Data excerpts
** begin **

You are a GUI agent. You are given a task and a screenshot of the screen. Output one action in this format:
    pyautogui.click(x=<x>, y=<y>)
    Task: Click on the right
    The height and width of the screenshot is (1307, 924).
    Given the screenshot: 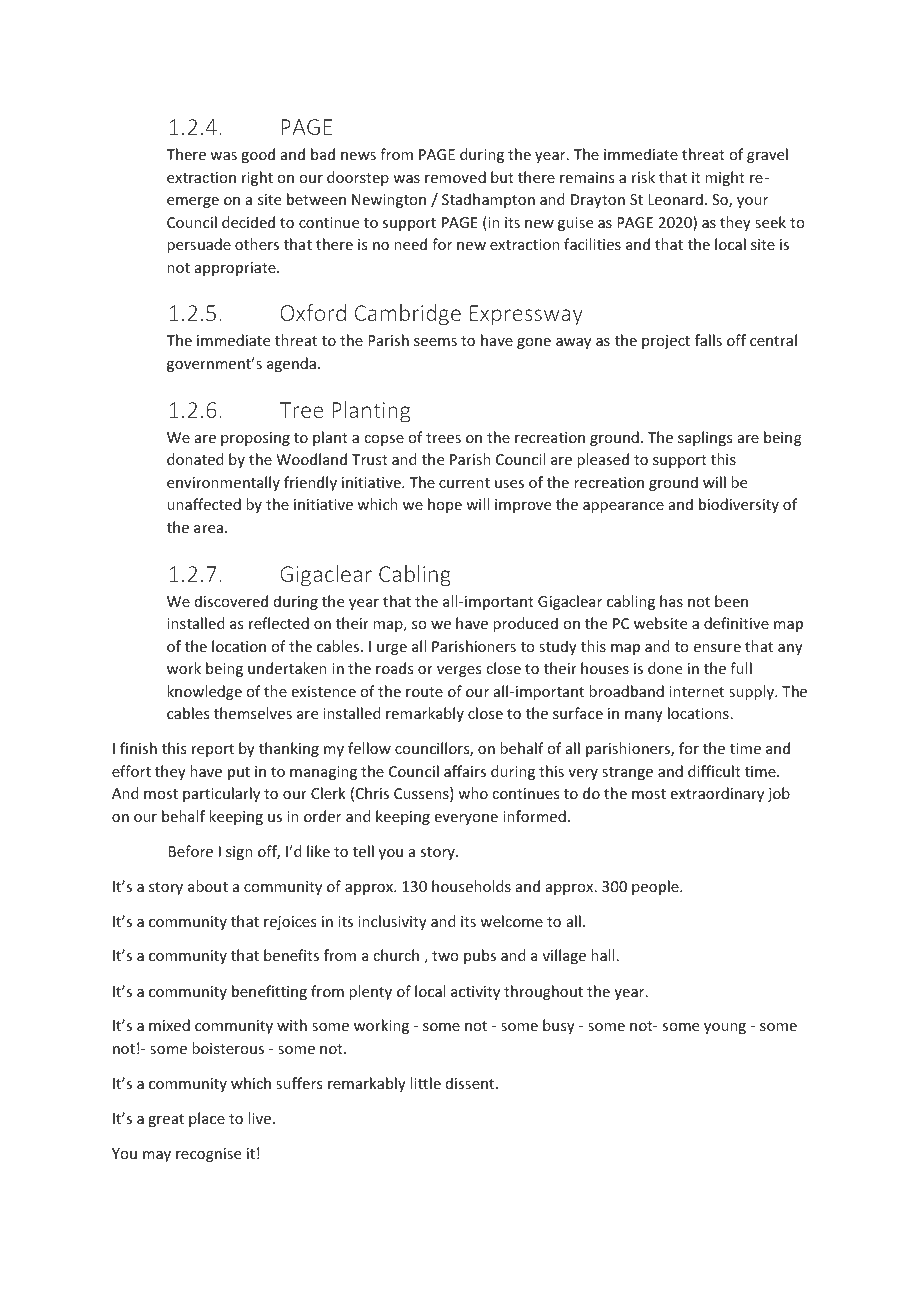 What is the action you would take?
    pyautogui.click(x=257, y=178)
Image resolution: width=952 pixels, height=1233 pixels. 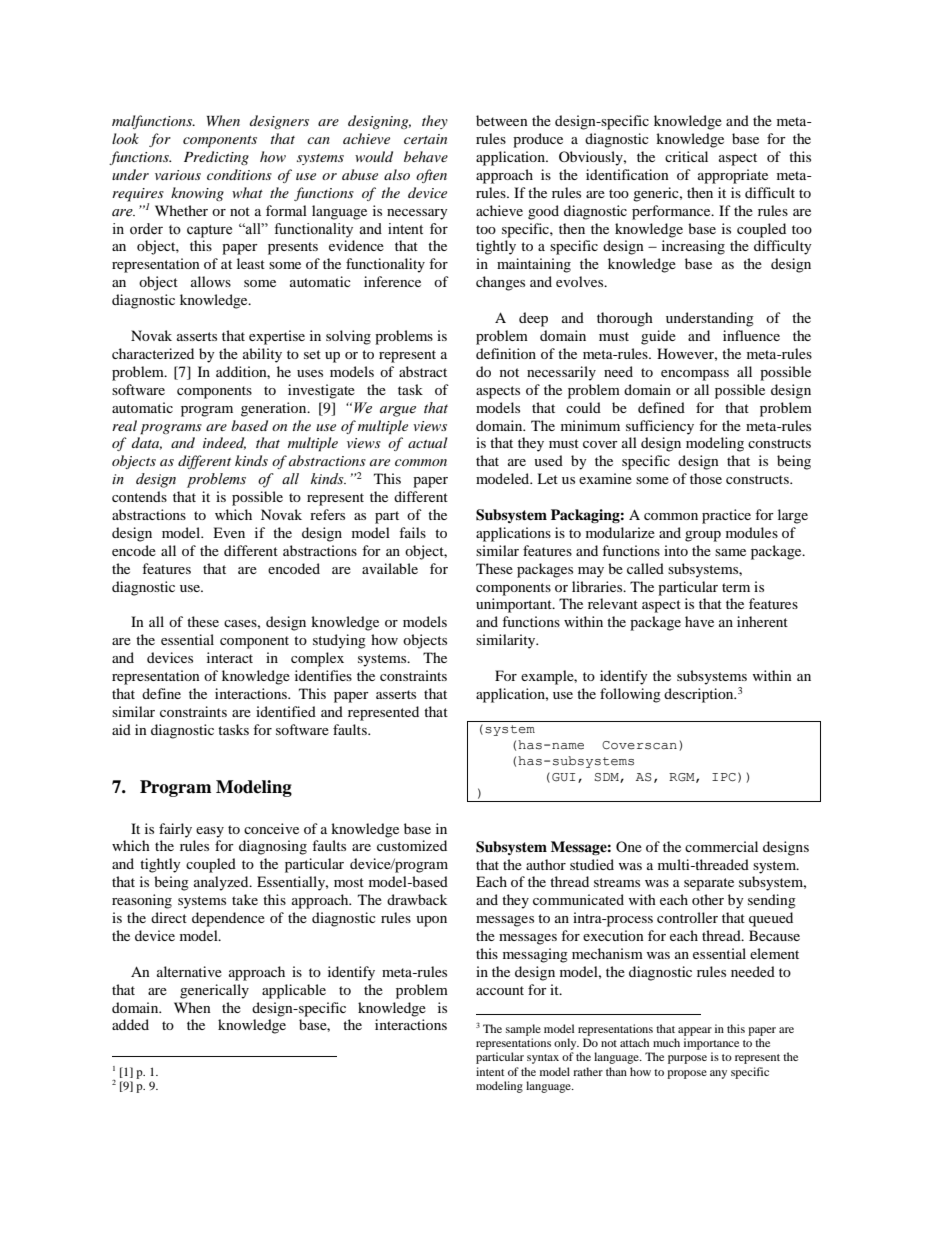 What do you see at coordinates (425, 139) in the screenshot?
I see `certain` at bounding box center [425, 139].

** end **
** begin **

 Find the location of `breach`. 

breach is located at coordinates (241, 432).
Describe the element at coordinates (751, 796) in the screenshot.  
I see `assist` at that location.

** end **
** begin **

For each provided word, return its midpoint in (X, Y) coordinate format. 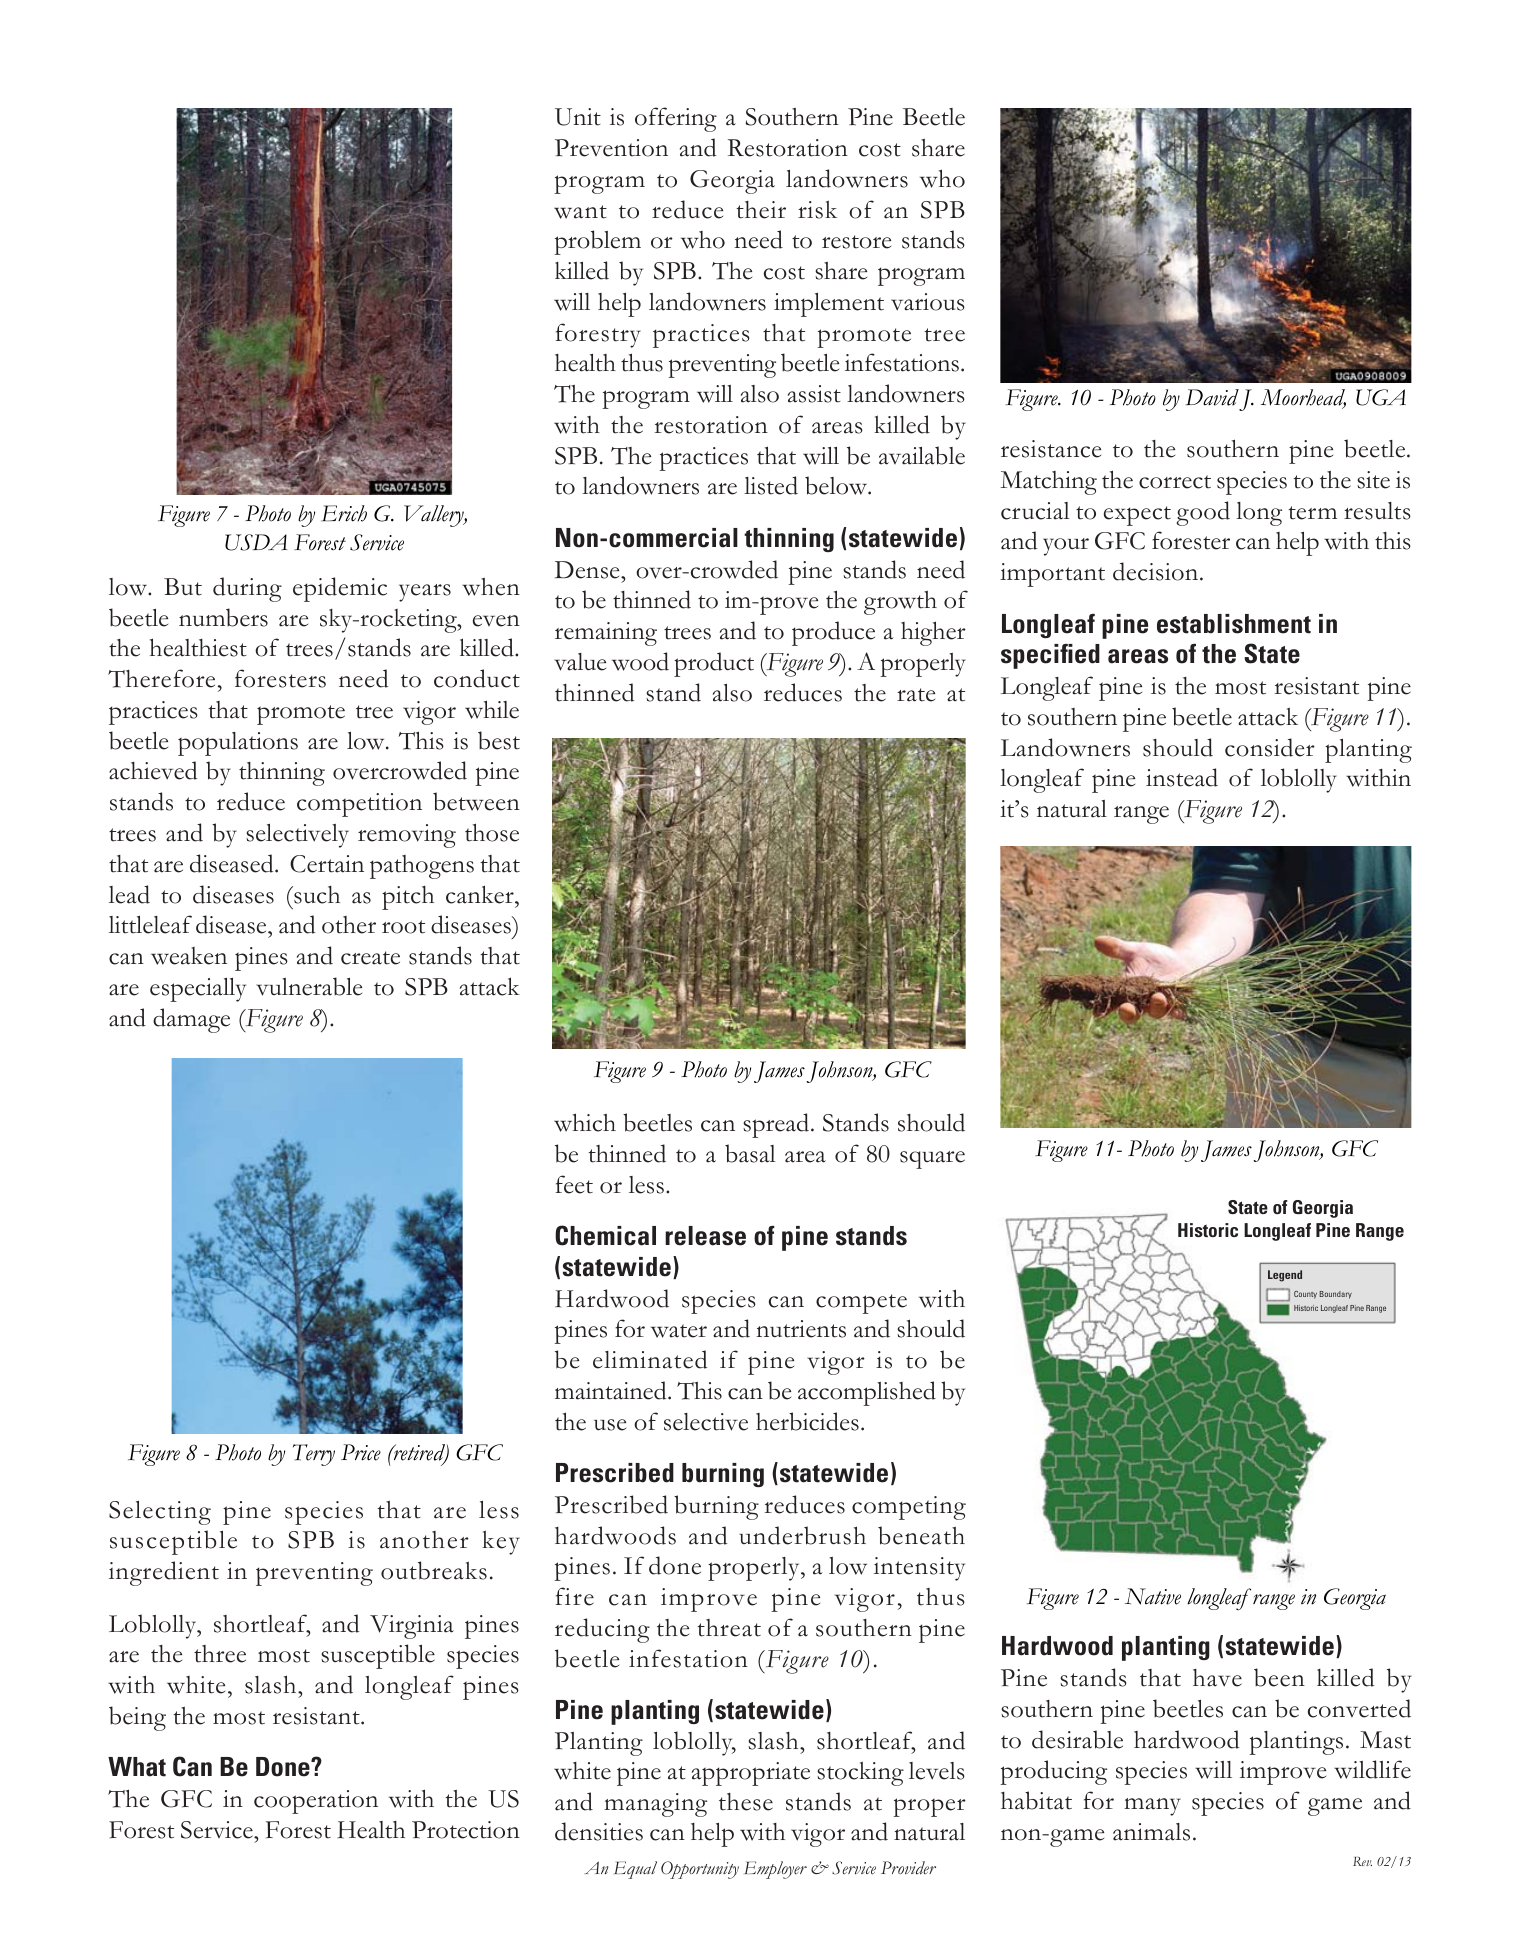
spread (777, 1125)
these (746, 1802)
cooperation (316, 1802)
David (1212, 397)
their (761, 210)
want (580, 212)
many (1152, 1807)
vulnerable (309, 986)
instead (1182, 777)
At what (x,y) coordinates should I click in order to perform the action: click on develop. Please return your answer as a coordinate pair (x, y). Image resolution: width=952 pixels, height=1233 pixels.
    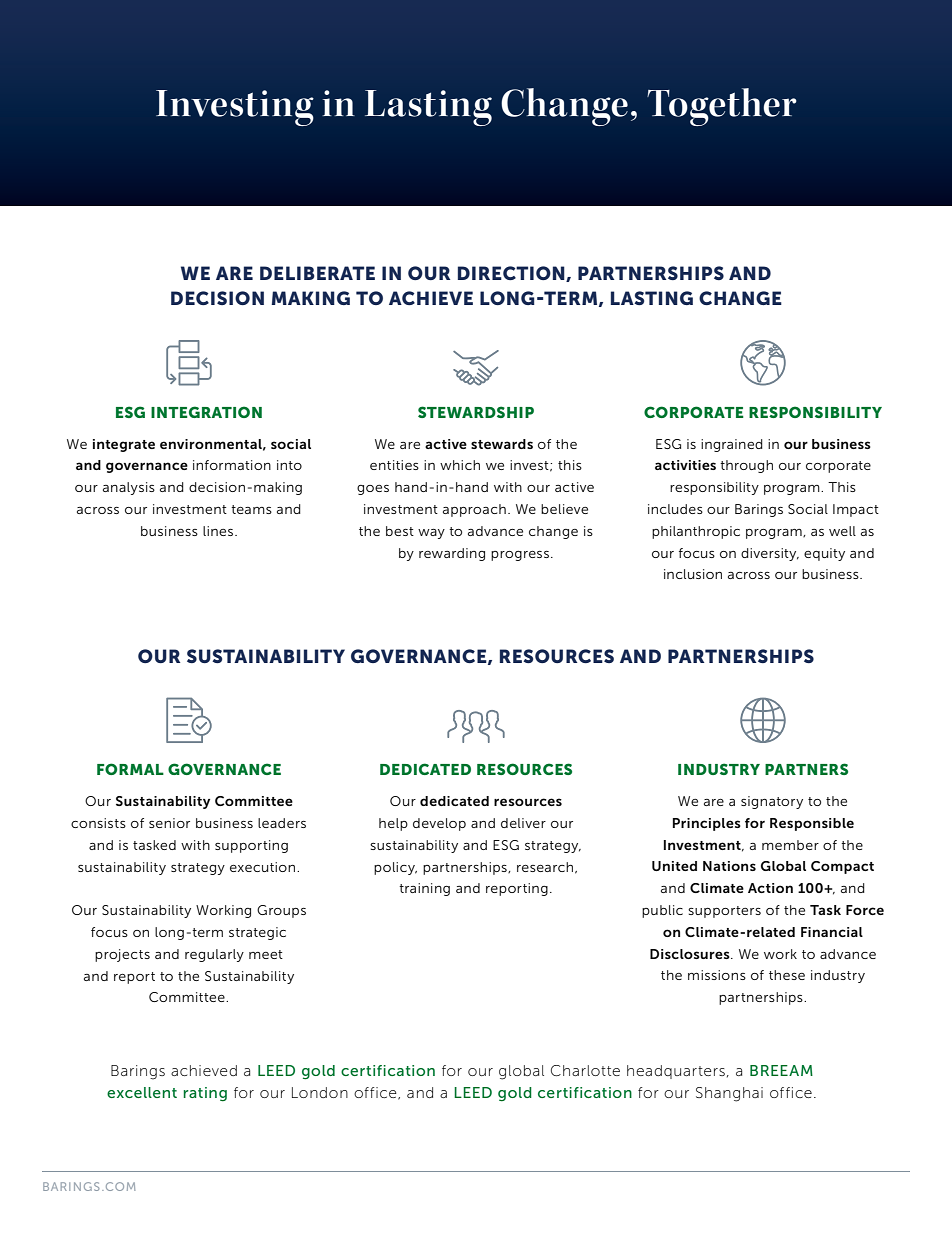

** end **

Stated goal
Please retype the data between the lines holding "these (746, 1802)" and "At what (x,y)", inclusive.

Expected answer
these (746, 1802)
cooperation (316, 1802)
David (1212, 397)
their (761, 210)
want (580, 212)
many (1152, 1807)
vulnerable (309, 986)
instead (1182, 777)
At what (x,y) coordinates should I click in order to perform the action: click on develop. Please return your answer as a coordinate pair (x, y). Image resolution: width=952 pixels, height=1233 pixels.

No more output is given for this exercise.